Optimizing Large Language Models with IndexCache

Large language models face challenges when processing extensive contexts due to the exponential increase in computational costs. Researchers at Tsinghua University and Z.ai have developed IndexCache, a groundbreaking technique that significantly reduces redundant computations in sparse attention models. This innovation leads to up to a 75% reduction in computation, resulting in 1.82x faster time-to-first-token and 1.48x faster generation throughput at extended context lengths.

The Challenge of Sparse Attention Models

Large language models rely on self-attention mechanisms to predict the next token by analyzing the relationship between each token in the context and all preceding tokens. However, the computational complexity of self-attention scales quadratically with sequence length, leading to slow inference speeds and high computational costs for long-context applications.

Sparse attention offers a solution by optimizing the process to focus only on the most relevant subset of tokens, rather than all preceding tokens. DeepSeek Sparse Attention (DSA) is an efficient implementation of this concept, dramatically speeding up models by reducing the heavy core attention computation from quadratic to linear.

Introducing IndexCache for Improved Efficiency

To address the bottleneck in DSA models caused by the quadratic complexity of indexers, the research team developed IndexCache. This technique leverages the stability of selected tokens across consecutive transformer layers to partition the model’s layers into full (F) and shared (S) categories. Full layers actively score and cache important tokens, while shared layers reuse the cached indices from the nearest preceding full layer.

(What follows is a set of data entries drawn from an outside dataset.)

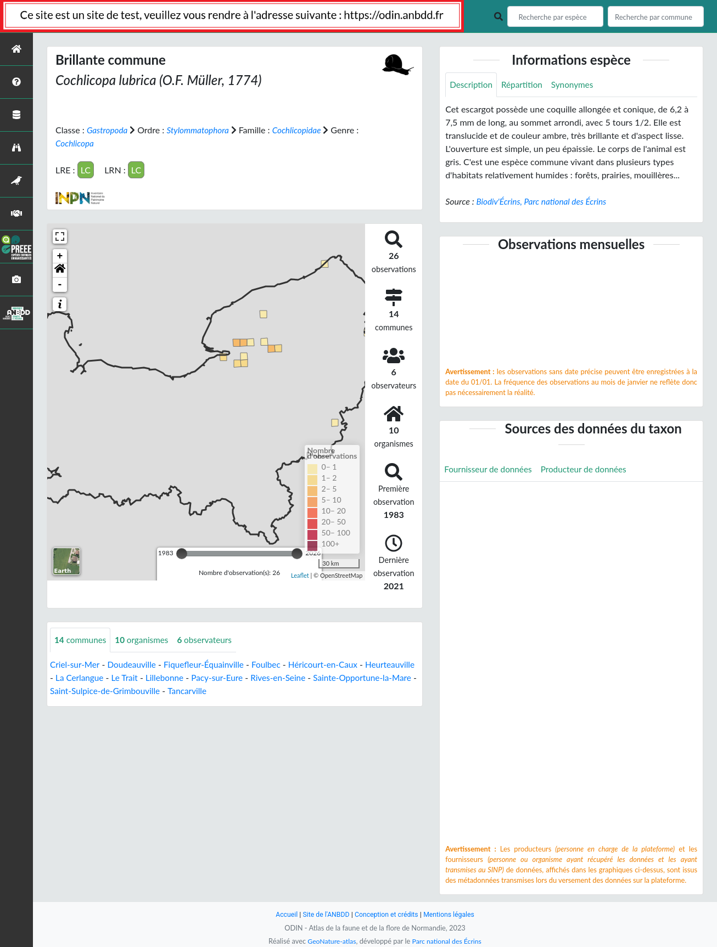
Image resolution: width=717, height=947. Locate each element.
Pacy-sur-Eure (277, 677)
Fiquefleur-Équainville (210, 664)
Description (472, 85)
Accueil (282, 914)
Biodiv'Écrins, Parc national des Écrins (544, 201)
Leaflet (300, 575)
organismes (145, 639)
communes (81, 639)
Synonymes (577, 85)
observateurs (210, 639)
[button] (60, 270)
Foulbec (275, 664)
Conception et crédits (387, 914)
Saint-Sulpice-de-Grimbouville (191, 690)
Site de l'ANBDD (324, 914)
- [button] (60, 284)
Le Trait (181, 677)
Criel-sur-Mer (76, 664)
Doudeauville (134, 664)
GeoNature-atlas (330, 941)
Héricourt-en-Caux (334, 664)
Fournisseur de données (490, 470)
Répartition (524, 85)
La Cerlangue (134, 677)
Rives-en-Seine (341, 677)
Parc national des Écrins (448, 941)
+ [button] (60, 255)
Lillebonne (223, 677)
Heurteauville (76, 677)
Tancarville (276, 690)
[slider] (181, 553)
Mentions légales (452, 914)
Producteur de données (589, 470)
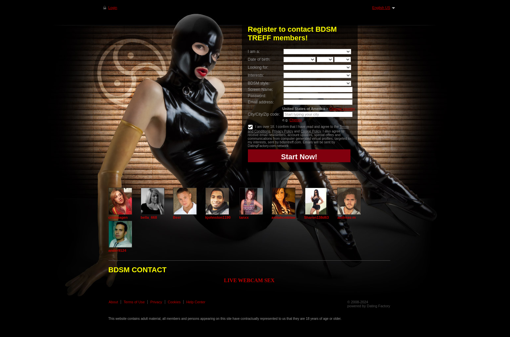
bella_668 (149, 217)
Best (177, 217)
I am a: (254, 51)
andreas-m (346, 217)
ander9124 (117, 250)
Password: (257, 96)
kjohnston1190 (218, 217)
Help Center (195, 302)
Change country (342, 109)
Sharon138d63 (316, 217)
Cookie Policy (311, 131)
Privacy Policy (282, 131)
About (113, 302)
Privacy (156, 302)
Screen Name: (260, 89)
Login (112, 8)
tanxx (244, 217)
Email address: (261, 102)
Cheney (295, 120)
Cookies (174, 302)
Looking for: (258, 67)
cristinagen (118, 217)
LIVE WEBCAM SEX (249, 280)
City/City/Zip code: (264, 114)
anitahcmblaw (284, 217)
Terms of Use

During inference, the model checks the layer type to calculate and cache fresh indices for full layers, while skipping the math and copying cached data for shared layers. This approach optimizes compute efficiency rather than memory footprint, leading to significant speedups in model performance.

Real-World Performance Enhancements

Applying IndexCache to the 30-billion-parameter GLM-4.7 Flash model resulted in a 1.82x speedup in prefill latency and a 1.48x speedup in generation throughput at a 200K context length. These efficiency gains translate into cost savings for enterprises, particularly in long-context applications such as document analysis and agentic pipelines.

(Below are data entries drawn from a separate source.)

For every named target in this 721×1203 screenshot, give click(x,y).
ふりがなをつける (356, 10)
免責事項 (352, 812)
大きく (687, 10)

Remarkably, these speedups did not compromise the models’ reasoning capabilities. The researchers conducted tests on the 30B model and the production-scale 744B GLM-5 model, demonstrating significant performance improvements without sacrificing quality.

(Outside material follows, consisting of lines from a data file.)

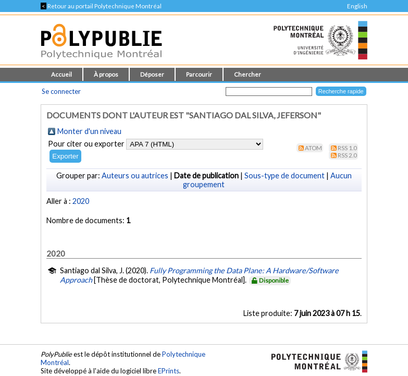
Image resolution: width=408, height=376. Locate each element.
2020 (80, 201)
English (357, 6)
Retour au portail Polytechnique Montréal (101, 6)
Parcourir (199, 74)
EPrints (168, 371)
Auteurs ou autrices (135, 175)
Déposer (152, 74)
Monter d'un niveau (89, 131)
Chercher (247, 74)
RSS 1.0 (347, 147)
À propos (106, 74)
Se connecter (61, 91)
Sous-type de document (284, 175)
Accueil (61, 74)
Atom (313, 147)
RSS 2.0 (347, 155)
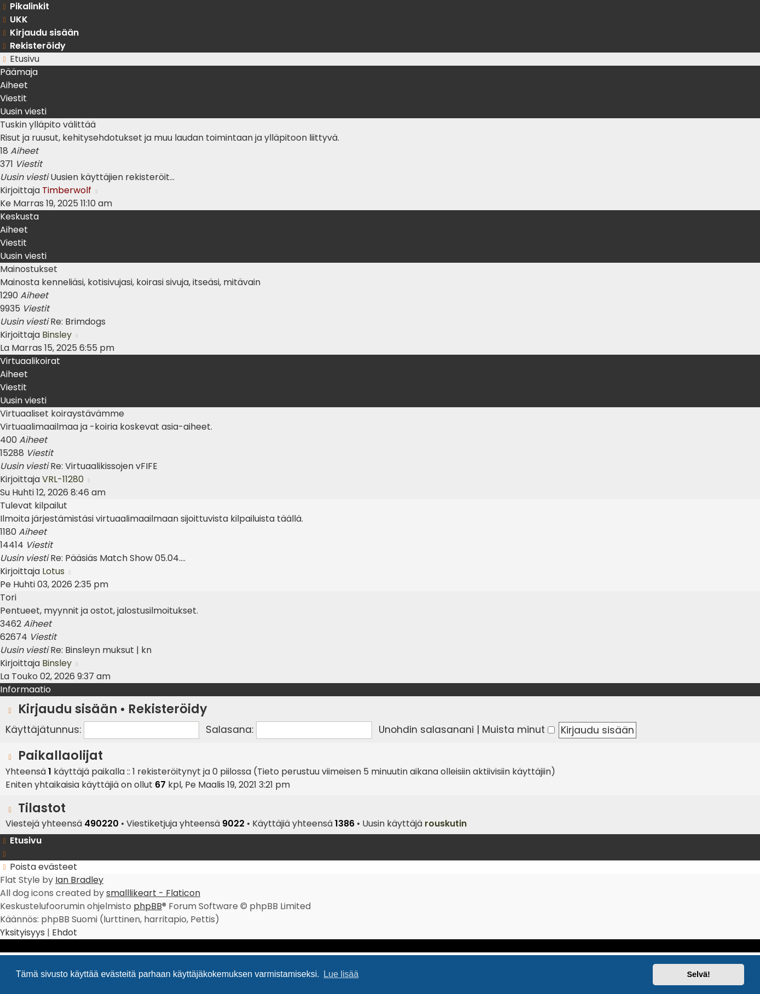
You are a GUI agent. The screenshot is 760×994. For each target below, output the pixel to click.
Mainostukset (28, 269)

Implementing IndexCache in Production

For development teams looking to integrate IndexCache, the process involves using domain-specific data to calibrate the optimal layer configuration. Open-source patches are available on GitHub for major serving engines, facilitating seamless integration with existing inference stacks.

IndexCache represents a shift in how the AI industry approaches model design, emphasizing scalability, throughput, and latency optimization from the outset. Future models are likely to prioritize real-world performance considerations, reflecting a proactive approach to addressing computational bottlenecks.

Conclusion

IndexCache is a groundbreaking technique that revolutionizes the efficiency of large language models by reducing redundant computations and improving inference speeds. By implementing IndexCache, enterprises can achieve significant cost savings and performance enhancements in long-context applications. This innovative approach reflects a broader trend in AI model design, prioritizing real-world efficiency and scalability from the initial stages of development.